■ PROBLEM STATEMENT ■
Repeat exactly, and only, the lines of the entries below from the one with "Photographe à Chambéry" through the one with "B2B Technology (62, 2203)", both ends included.

■ Saved entries ■
========================================

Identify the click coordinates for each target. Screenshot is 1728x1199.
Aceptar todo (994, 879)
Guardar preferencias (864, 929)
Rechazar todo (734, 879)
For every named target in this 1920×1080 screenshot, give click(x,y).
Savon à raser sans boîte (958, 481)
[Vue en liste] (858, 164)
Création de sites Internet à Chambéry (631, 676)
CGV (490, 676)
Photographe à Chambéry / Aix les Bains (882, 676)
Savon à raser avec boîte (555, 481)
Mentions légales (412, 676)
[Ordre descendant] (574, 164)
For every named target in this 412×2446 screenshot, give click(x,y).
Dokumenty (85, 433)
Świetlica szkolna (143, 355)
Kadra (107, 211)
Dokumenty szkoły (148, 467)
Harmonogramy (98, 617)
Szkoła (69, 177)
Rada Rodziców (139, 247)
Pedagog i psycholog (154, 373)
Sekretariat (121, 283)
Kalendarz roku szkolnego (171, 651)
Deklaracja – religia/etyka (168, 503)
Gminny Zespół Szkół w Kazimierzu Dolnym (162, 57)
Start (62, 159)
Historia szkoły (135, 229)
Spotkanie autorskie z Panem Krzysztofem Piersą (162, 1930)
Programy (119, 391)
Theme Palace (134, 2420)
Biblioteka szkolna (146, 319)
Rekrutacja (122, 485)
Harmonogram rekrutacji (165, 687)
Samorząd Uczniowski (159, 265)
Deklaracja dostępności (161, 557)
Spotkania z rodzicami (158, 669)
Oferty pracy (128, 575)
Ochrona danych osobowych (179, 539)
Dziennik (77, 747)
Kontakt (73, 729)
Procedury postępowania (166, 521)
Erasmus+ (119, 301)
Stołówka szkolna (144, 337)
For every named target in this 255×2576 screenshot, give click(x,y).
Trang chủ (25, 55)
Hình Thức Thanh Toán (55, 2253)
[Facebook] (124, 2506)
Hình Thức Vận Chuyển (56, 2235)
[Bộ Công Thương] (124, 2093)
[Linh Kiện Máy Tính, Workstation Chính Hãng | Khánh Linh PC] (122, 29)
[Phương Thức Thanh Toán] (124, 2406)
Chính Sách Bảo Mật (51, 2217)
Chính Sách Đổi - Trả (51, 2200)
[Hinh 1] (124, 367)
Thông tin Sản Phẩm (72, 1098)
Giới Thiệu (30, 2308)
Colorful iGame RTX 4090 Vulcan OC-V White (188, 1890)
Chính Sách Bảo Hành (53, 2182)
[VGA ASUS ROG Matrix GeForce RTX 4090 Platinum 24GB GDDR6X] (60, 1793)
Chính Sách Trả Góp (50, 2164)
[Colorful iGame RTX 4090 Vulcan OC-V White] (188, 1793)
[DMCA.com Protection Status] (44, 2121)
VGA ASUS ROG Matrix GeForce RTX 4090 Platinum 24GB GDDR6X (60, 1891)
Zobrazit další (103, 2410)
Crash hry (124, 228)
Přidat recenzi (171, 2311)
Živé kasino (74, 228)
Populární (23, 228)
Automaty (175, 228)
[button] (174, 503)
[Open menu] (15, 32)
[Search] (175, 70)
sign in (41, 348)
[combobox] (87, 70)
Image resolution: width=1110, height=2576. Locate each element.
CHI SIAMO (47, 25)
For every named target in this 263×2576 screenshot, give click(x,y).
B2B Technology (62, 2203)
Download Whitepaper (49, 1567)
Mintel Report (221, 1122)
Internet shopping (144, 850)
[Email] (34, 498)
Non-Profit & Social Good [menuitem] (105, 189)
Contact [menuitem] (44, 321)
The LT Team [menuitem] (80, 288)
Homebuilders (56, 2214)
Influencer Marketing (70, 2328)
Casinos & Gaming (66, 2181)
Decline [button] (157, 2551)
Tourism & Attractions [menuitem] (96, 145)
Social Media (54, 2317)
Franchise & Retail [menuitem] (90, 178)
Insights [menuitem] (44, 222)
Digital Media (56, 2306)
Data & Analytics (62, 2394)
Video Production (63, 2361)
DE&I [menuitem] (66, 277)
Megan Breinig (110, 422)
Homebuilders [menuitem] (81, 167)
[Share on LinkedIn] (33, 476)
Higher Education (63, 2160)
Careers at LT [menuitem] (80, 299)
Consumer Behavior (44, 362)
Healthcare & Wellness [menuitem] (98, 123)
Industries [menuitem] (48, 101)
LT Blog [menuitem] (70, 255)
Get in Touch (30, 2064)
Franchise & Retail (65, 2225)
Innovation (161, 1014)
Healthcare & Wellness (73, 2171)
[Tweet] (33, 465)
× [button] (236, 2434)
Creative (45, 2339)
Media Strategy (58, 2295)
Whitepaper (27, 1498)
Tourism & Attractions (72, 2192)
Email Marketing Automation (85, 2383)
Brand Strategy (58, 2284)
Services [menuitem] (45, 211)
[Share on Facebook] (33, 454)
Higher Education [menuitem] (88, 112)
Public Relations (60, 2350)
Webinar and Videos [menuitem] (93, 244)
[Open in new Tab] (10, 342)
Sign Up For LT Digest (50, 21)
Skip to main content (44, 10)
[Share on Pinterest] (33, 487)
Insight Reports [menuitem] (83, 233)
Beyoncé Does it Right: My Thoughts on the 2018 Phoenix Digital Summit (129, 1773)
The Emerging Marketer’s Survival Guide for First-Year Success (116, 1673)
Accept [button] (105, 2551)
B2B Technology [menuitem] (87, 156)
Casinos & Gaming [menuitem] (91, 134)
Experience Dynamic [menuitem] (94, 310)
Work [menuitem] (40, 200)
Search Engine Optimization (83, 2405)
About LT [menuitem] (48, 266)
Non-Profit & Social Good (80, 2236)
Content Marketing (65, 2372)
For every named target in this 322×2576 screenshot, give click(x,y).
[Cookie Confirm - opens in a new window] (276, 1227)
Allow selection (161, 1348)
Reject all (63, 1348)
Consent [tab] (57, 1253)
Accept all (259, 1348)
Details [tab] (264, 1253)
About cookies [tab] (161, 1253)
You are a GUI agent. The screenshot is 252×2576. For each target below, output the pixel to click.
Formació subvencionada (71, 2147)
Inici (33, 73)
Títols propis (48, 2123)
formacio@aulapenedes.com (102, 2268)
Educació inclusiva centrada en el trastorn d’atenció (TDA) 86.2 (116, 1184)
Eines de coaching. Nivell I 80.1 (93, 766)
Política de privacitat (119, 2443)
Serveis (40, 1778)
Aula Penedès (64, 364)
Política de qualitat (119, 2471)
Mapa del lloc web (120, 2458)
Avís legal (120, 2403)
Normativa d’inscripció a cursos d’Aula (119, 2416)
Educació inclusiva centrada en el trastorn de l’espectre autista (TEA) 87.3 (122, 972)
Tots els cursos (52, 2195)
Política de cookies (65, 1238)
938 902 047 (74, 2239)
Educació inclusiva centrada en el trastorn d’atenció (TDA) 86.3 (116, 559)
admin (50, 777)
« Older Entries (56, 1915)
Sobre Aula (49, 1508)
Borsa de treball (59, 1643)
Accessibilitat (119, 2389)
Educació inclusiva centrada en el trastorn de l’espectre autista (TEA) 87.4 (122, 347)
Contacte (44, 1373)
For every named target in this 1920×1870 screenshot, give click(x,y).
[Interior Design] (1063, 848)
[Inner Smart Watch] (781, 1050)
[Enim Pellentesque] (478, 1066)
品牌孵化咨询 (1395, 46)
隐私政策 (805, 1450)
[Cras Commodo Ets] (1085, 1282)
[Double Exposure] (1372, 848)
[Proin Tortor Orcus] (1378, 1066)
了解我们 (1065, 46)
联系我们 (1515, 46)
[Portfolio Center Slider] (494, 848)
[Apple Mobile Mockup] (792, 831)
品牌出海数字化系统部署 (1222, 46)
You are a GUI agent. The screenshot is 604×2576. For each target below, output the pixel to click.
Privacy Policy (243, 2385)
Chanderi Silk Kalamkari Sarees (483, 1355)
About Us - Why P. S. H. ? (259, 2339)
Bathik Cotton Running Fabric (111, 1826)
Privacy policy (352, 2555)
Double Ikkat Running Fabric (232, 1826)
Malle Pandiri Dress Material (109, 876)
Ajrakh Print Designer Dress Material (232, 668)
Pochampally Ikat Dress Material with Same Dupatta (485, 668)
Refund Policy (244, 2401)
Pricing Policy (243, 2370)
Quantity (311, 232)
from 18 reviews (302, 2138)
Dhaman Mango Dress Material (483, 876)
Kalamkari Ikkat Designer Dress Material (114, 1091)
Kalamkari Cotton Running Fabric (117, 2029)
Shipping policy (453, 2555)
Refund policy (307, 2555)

========================================

■ WRITTEN REPLY ■
Photographe à Chambéry / Aix les Bains (882, 676)
Savon à raser avec boîte (555, 481)
Mentions légales (412, 676)
[Ordre descendant] (574, 164)
For every named target in this 412×2446 screenshot, give click(x,y).
Dokumenty (85, 433)
Świetlica szkolna (143, 355)
Kadra (107, 211)
Dokumenty szkoły (148, 467)
Harmonogramy (98, 617)
Szkoła (69, 177)
Rada Rodziców (139, 247)
Pedagog i psycholog (154, 373)
Sekretariat (121, 283)
Kalendarz roku szkolnego (171, 651)
Deklaracja – religia/etyka (168, 503)
Gminny Zespół Szkół w Kazimierzu Dolnym (162, 57)
Start (62, 159)
Historia szkoły (135, 229)
Spotkanie autorskie z Panem Krzysztofem Piersą (162, 1930)
Programy (119, 391)
Theme Palace (134, 2420)
Biblioteka szkolna (146, 319)
Rekrutacja (122, 485)
Harmonogram rekrutacji (165, 687)
Samorząd Uczniowski (159, 265)
Deklaracja dostępności (161, 557)
Spotkania z rodzicami (158, 669)
Oferty pracy (128, 575)
Ochrona danych osobowych (179, 539)
Dziennik (77, 747)
Kontakt (73, 729)
Procedury postępowania (166, 521)
Erasmus+ (119, 301)
Stołówka szkolna (144, 337)
For every named target in this 255×2576 screenshot, give click(x,y).
Trang chủ (25, 55)
Hình Thức Thanh Toán (55, 2253)
[Facebook] (124, 2506)
Hình Thức Vận Chuyển (56, 2235)
[Bộ Công Thương] (124, 2093)
[Linh Kiện Máy Tính, Workstation Chính Hãng | Khánh Linh PC] (122, 29)
[Phương Thức Thanh Toán] (124, 2406)
Chính Sách Bảo Mật (51, 2217)
Chính Sách Đổi - Trả (51, 2200)
[Hinh 1] (124, 367)
Thông tin Sản Phẩm (72, 1098)
Giới Thiệu (30, 2308)
Colorful iGame RTX 4090 Vulcan OC-V White (188, 1890)
Chính Sách Bảo Hành (53, 2182)
[VGA ASUS ROG Matrix GeForce RTX 4090 Platinum 24GB GDDR6X] (60, 1793)
Chính Sách Trả Góp (50, 2164)
[Colorful iGame RTX 4090 Vulcan OC-V White] (188, 1793)
[DMCA.com Protection Status] (44, 2121)
VGA ASUS ROG Matrix GeForce RTX 4090 Platinum 24GB GDDR6X (60, 1891)
Zobrazit další (103, 2410)
Crash hry (124, 228)
Přidat recenzi (171, 2311)
Živé kasino (74, 228)
Populární (23, 228)
Automaty (175, 228)
[button] (174, 503)
[Open menu] (15, 32)
[Search] (175, 70)
sign in (41, 348)
[combobox] (87, 70)
Image resolution: width=1110, height=2576. Locate each element.
CHI SIAMO (47, 25)
For every named target in this 263×2576 screenshot, give click(x,y).
B2B Technology (62, 2203)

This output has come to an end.